-- What you will do --
Look through the data below and, wherever a line carries the word "computer", please copy that line.

◆ ◆ ◆ ◆ ◆

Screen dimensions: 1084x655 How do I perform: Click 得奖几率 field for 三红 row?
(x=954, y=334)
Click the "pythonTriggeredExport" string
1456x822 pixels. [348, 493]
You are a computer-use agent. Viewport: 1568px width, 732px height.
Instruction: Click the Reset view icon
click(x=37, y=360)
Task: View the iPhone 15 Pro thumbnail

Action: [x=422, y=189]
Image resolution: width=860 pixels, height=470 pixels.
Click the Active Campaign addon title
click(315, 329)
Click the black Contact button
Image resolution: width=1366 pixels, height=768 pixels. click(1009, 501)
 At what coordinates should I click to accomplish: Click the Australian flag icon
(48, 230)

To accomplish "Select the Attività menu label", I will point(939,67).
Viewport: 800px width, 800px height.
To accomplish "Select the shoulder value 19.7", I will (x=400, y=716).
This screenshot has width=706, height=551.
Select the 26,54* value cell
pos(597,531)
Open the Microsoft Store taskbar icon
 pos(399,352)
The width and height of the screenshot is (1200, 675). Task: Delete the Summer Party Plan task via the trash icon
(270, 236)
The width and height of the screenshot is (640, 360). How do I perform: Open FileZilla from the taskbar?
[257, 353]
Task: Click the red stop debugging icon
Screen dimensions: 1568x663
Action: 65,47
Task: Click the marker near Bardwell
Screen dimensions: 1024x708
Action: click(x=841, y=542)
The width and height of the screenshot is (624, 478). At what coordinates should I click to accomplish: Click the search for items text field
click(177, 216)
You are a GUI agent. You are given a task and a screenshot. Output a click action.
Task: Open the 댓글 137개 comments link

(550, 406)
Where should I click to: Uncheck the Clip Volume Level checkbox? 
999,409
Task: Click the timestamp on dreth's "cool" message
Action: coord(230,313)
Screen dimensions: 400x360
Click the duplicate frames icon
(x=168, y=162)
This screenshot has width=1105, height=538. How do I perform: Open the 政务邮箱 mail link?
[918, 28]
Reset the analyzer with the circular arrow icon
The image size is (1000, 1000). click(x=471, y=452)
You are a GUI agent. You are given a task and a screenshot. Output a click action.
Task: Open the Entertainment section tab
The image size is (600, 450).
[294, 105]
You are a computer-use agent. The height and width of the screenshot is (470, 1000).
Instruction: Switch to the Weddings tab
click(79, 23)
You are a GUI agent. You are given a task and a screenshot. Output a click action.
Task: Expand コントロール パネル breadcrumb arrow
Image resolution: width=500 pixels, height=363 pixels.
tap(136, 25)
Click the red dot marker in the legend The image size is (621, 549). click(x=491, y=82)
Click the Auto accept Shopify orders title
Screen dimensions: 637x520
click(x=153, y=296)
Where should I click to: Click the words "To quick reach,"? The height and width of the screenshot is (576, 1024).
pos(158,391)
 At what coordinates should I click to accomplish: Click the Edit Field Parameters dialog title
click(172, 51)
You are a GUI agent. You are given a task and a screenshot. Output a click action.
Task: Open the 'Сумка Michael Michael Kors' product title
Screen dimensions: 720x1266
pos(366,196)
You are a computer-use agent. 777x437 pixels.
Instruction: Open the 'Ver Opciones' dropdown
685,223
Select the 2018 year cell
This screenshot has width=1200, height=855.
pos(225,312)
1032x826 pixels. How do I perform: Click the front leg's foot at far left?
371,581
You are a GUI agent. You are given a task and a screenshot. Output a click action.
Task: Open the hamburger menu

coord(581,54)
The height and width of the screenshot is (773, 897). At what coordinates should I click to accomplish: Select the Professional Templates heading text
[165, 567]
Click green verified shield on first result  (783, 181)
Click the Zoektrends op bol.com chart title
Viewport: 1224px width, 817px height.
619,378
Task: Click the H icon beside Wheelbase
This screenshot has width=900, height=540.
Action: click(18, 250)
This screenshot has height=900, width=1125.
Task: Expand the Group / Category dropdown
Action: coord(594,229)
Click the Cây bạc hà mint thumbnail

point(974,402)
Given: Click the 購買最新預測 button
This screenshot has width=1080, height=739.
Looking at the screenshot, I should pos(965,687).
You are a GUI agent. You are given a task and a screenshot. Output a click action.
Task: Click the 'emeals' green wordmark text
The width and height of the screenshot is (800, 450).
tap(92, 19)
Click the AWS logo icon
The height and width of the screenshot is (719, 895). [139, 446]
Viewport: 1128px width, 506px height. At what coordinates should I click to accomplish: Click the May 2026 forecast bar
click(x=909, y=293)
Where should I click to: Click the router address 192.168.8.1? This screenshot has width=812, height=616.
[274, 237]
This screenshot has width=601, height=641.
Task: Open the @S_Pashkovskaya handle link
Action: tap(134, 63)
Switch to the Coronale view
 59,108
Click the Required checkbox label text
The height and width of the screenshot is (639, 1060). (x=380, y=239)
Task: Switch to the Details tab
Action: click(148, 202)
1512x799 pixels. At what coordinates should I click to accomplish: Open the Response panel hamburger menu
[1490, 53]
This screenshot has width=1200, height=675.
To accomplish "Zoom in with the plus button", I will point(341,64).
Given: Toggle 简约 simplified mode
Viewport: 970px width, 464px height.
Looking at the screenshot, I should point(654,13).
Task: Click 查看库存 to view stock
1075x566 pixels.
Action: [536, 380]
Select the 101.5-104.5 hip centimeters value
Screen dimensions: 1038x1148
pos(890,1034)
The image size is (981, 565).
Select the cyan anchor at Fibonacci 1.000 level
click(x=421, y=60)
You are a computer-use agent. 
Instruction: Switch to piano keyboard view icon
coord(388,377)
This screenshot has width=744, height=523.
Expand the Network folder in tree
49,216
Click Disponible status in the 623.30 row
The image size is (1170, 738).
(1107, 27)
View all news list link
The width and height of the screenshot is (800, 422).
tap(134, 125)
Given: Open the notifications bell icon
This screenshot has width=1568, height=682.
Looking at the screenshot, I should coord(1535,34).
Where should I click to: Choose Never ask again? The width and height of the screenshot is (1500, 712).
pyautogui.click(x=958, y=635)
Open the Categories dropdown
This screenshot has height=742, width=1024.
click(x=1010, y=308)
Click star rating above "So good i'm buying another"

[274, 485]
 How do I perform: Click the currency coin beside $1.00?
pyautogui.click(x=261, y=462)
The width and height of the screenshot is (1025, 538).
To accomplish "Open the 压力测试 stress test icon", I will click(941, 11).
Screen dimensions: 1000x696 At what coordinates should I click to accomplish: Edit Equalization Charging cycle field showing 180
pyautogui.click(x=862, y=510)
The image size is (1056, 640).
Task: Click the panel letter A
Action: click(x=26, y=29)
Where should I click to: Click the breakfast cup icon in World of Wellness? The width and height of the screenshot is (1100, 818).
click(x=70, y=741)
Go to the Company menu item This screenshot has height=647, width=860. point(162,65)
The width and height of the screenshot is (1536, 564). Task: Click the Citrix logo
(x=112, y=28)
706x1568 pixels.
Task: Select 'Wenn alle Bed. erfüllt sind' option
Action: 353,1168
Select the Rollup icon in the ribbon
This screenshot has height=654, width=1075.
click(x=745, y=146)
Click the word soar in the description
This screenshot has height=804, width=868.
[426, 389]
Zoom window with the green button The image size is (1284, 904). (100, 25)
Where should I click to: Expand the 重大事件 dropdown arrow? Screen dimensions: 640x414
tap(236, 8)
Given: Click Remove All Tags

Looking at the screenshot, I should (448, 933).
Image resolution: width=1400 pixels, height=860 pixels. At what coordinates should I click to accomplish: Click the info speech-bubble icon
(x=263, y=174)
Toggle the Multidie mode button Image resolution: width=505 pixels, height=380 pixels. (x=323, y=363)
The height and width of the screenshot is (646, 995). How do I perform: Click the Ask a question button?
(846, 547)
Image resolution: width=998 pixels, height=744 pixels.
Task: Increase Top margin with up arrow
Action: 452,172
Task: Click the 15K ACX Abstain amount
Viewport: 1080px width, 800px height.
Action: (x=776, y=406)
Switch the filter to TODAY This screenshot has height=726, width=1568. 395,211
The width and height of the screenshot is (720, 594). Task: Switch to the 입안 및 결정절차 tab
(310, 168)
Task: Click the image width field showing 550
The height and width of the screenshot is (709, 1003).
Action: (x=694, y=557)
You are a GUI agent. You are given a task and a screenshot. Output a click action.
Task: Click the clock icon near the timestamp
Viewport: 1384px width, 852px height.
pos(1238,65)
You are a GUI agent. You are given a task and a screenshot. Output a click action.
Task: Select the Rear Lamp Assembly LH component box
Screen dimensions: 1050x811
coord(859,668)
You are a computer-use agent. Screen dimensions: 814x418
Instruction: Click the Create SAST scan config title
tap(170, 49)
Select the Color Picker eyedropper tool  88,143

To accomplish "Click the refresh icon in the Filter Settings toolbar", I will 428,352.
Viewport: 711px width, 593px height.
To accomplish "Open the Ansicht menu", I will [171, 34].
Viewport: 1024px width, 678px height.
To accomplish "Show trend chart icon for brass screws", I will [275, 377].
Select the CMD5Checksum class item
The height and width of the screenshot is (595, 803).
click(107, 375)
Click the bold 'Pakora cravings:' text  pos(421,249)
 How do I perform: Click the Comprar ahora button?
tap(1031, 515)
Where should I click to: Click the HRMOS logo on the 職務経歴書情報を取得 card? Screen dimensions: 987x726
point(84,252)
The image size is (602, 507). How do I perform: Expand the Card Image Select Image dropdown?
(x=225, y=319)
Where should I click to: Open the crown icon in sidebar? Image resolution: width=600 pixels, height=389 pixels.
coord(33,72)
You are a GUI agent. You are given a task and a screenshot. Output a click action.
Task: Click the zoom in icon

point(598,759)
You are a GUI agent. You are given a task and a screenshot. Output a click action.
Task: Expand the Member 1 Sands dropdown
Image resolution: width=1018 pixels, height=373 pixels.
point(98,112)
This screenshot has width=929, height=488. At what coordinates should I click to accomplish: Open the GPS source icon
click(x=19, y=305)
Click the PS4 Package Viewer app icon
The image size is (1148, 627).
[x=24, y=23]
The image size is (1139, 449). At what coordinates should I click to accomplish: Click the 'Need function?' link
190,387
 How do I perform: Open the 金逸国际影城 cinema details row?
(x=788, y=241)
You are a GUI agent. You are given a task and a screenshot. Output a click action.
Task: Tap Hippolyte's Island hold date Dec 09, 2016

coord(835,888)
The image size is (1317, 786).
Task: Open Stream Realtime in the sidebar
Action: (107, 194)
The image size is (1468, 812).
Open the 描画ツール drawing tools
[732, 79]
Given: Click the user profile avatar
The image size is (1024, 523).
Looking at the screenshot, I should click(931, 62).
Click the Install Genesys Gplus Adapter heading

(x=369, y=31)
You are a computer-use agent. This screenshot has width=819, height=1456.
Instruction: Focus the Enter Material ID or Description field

◆ ◆ ◆ ◆ ◆

-- Exercise solution --
You are a computer-use agent. Viewport: 1568px width, 732px height.
You are a computer-use agent. The height and width of the screenshot is (470, 1000).
You are a computer-use agent. 777x437 pixels.
You are a computer-use agent. 
You are a computer-use agent. Screen dimensions: 814x418
You are a computer-use agent. This screenshot has width=819, height=1456.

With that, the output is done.